The JavaScript EventLoop
Tushar Goel
Lead Member Of Technical Staff @ Salesforce | Staff Software Engineer, Technical Lead
This post will explain one of the most important concepts of JavaScript i.e. EventLoop.
Your JavaScript code runs single-threaded. There is just one thing happening at a time. This will simplify how you program without worrying about the concurrency issues.
In general, in most browsers there is an event loop for every browser tab, to make every process isolated and avoid a web page with infinite loops or heavy processing to block your entire browser.
A function calls to form a stack of frames.
Heap is the memory where objects reside.
A queue is the message queue. A JavaScript runtime uses a message queue, which is a list of messages to be processed. Each message has an associated function that gets called in order to handle the message.
Let's understand by an example:
const add = (a, b = 5) => a + b; const multiply = (x, y = 3) => add (x * y); console.log(multiply (5)) //returns 20
When this code runs, first multiply(5) is called. Inside multiply() we first call add(). At this point the call stack looks like this:
The event loop on every iteration looks if there’s something in the call stack, and executes it
until the call stack is empty.
The event loop got its name because of how it's usually implemented, which usually resembles:
while (queue.waitForMessage()) { queue.processNextMessage() }
queue.waitForMessage() waits synchronously for a message to arrive (if one is not already available and waiting to be handled).

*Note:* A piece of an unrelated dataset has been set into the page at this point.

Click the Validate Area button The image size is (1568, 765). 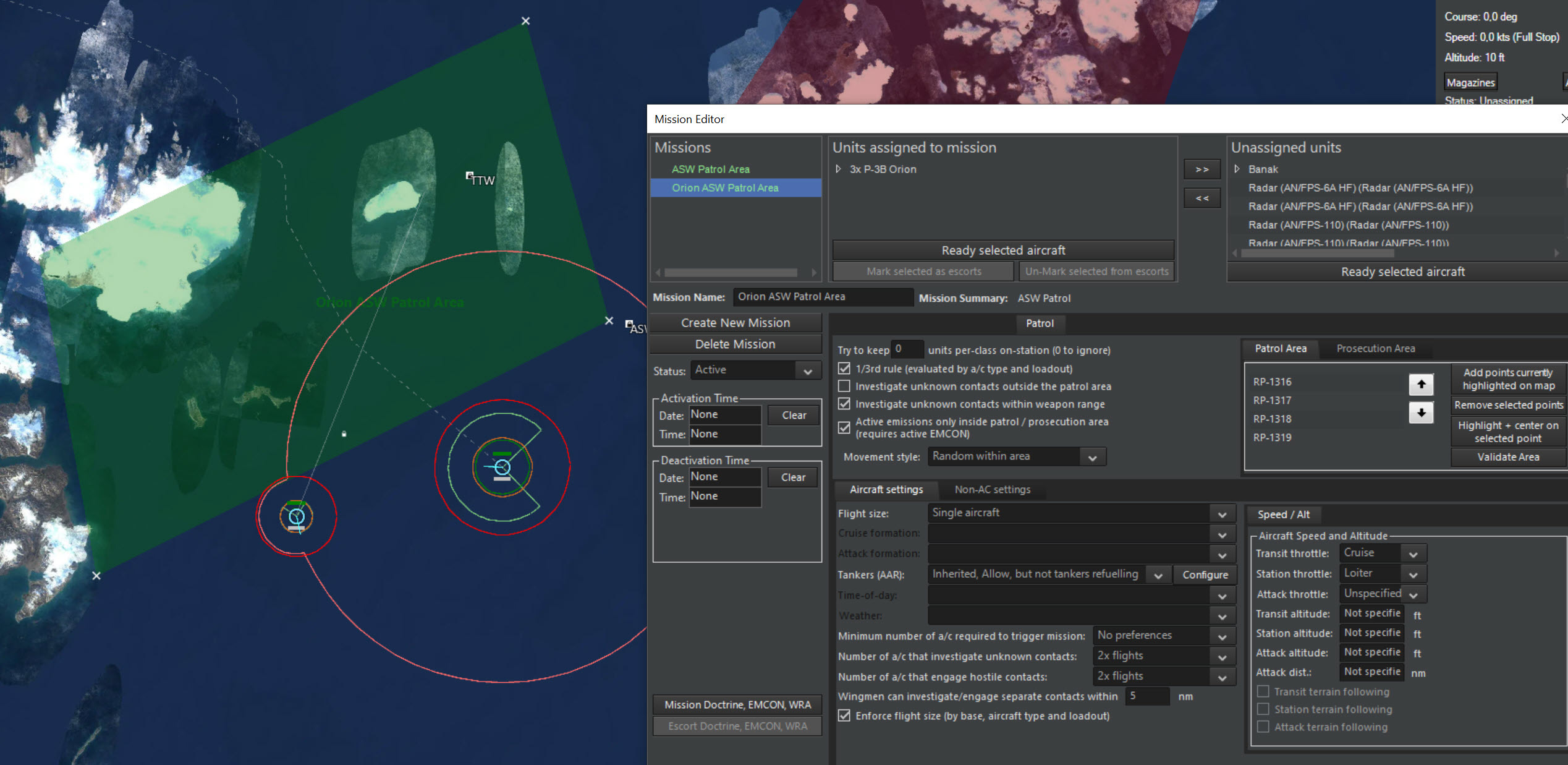point(1507,457)
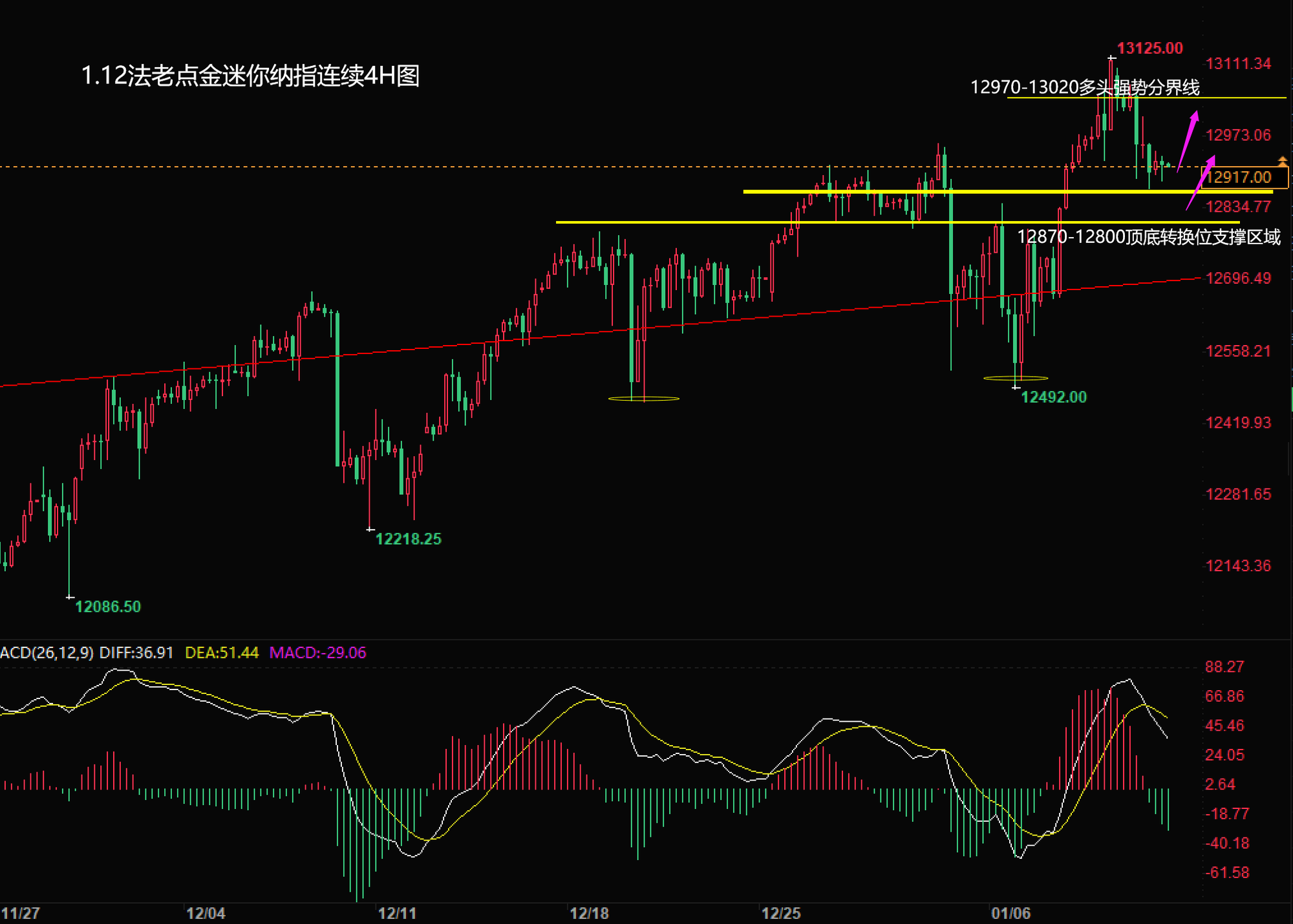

Queuing function execution
Messages are added anytime an event occurs and there is an event listener attached to it. If there is no listener, the event is lost. So a click on an element with a click event handler will add a message—likewise with any other event.
Let's take another example using timeout and observe the behavior.
const bar = () => console.log('bar'); const baz = () => console.log('baz'); const foo = () => { console.log('foo'); setTimeout(bar, 0); baz(); } foo();
This code prints, maybe surprisingly:
foo baz bar
When this code runs, first foo() is called. Inside foo() we first call setTimeout, passing bar as an argument, and we instruct it to run immediately as fast as it can, passing 0 as the timer. Then we call baz().
Why is this happening?
The Message Queue
When setTimeout() is called, the Browser or Node.js start the timer. Once the timer expires, in this case immediately as we put 0 as the timeout, the callback function is put in the Message Queue.
The Message Queue is also where user-initiated events like click or keyboard events or any other events.
The loop gives priority to the call stack, and it first processes everything it finds in the call stack, and once there’s nothing in there, it goes to pick up things in the message queue.
We don’t have to wait for functions like setTimeout, fetch or other things to do their own work, because they are provided by the browser, and they live on their own threads. For example, if you set the setTimeout timeout to 5 seconds, you don’t have to wait 5 seconds - the wait happens elsewhere.
Hope it explains how event loops work.